→ YOUR INSTRUCTIONS: Under this line sits a listing. Repeat exactly and only its lines from the one holding "Given: Select the SAND label" through the one holding "Instruction: Toggle Hide"; skip pictures.

→ GIVEN DATA:
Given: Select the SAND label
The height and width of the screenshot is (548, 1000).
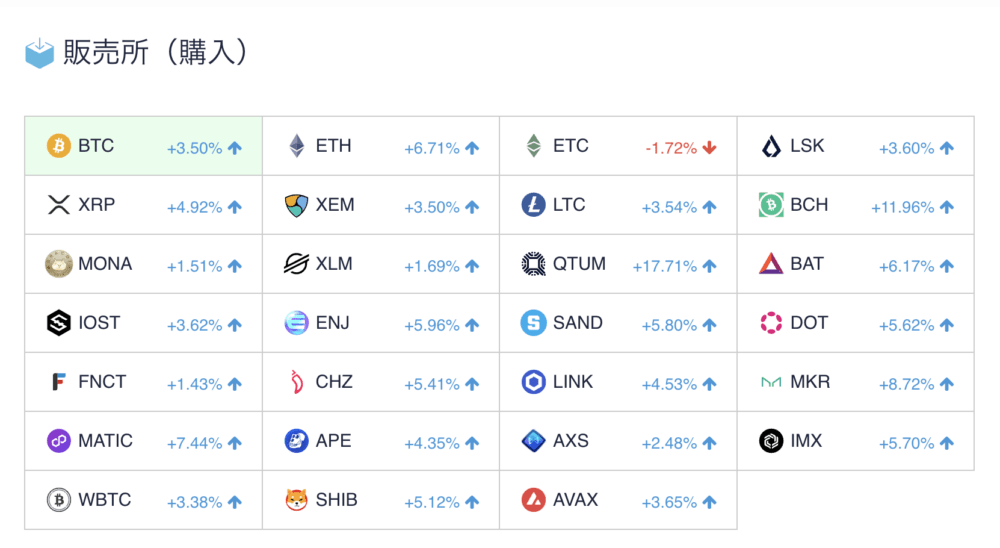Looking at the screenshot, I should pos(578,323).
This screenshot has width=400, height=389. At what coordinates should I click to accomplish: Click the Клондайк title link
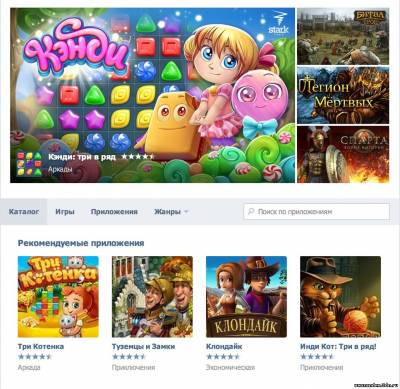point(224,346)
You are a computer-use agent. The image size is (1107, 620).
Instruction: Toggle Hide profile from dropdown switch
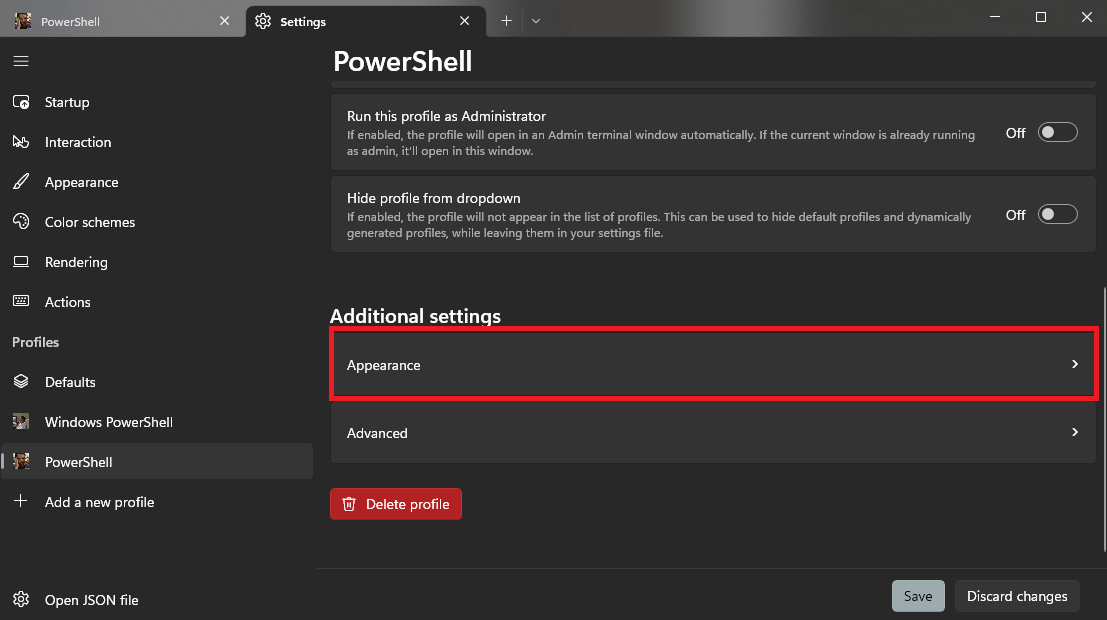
---
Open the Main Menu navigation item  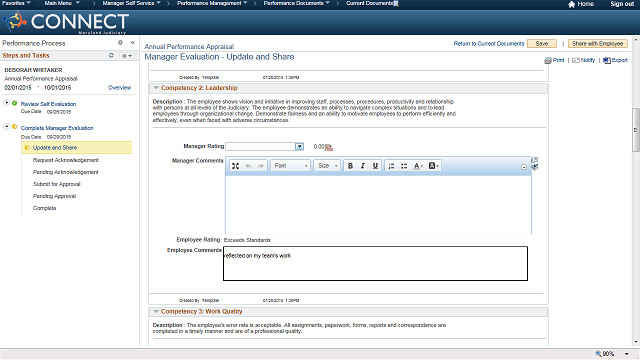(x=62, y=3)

→ ANSWER BOX:
Given: Select the SAND label
The height and width of the screenshot is (548, 1000).
Looking at the screenshot, I should pos(578,323).
This screenshot has width=400, height=389. At what coordinates should I click to accomplish: Click the Клондайк title link
point(224,346)
You are a computer-use agent. The image size is (1107, 620).
Instruction: Toggle Hide profile from dropdown switch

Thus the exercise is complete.